▶ To do
Only the pictures are to be dropped; the rest of the data below is to be duplicated exactly.

▶ Collected data
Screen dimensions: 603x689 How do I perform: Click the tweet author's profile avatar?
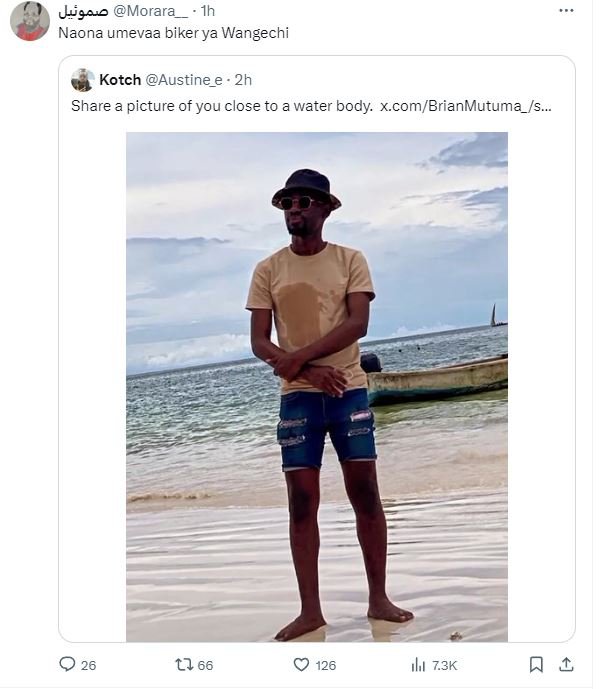(30, 21)
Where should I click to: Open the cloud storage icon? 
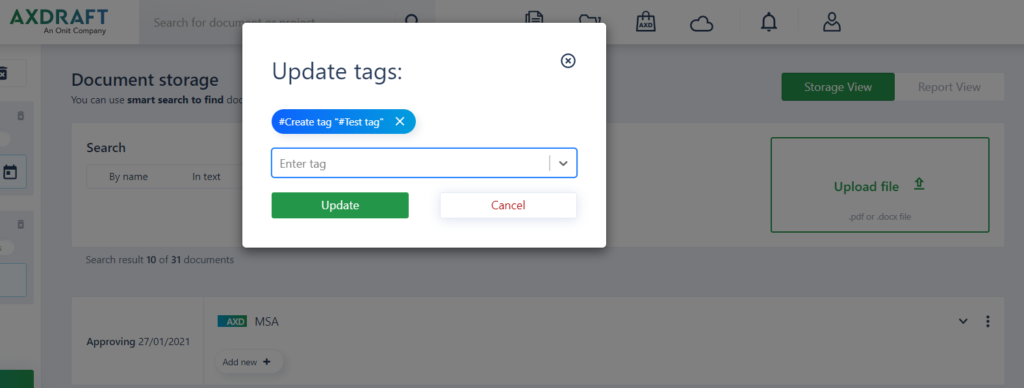(701, 24)
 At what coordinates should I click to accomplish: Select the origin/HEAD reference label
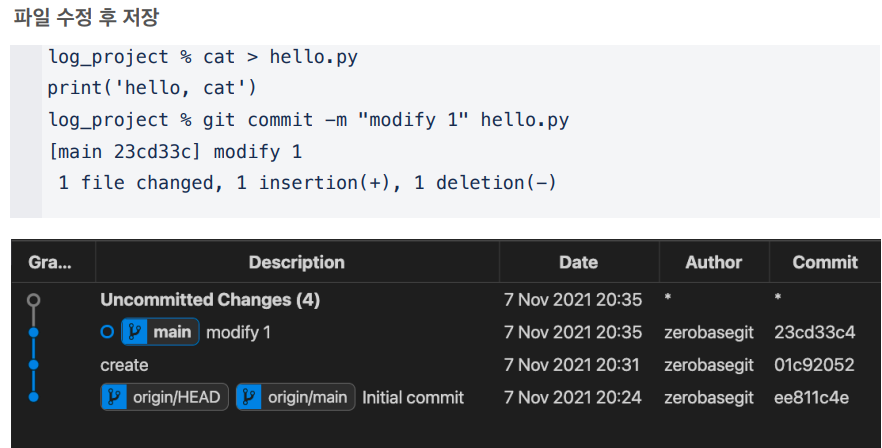(164, 397)
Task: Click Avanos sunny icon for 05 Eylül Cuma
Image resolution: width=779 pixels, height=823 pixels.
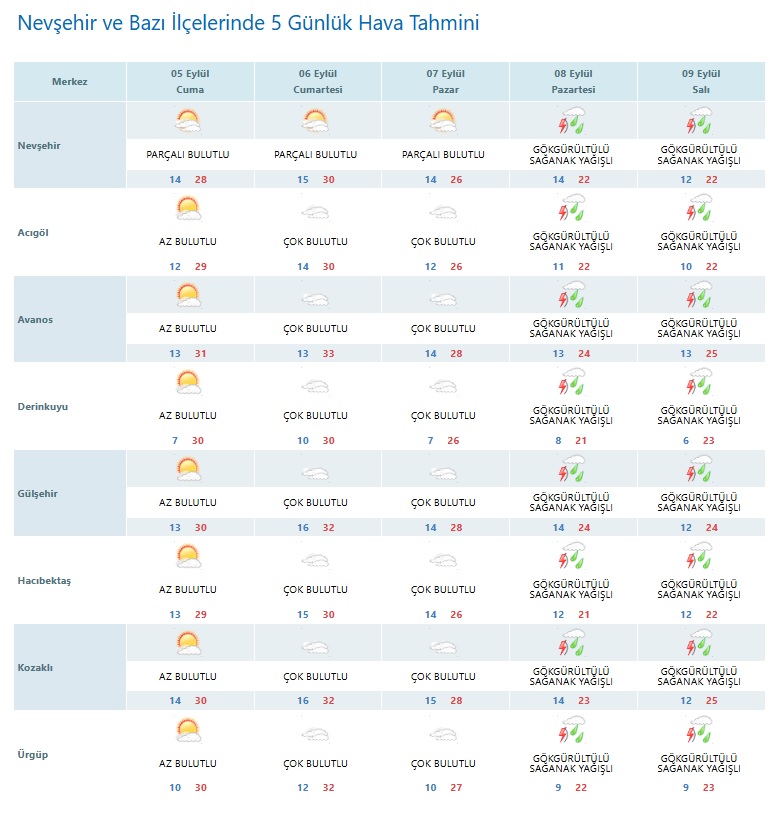Action: [188, 295]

▶ Solution to this problem
Screen dimensions: 603x689 How do I perform: Click the tweet author's profile avatar?
(30, 21)
Where should I click to: Open the cloud storage icon? 
(701, 24)
 At what coordinates should I click to accomplish: Select the origin/HEAD reference label
(164, 397)
Task: Click Avanos sunny icon for 05 Eylül Cuma
Image resolution: width=779 pixels, height=823 pixels.
Action: [188, 295]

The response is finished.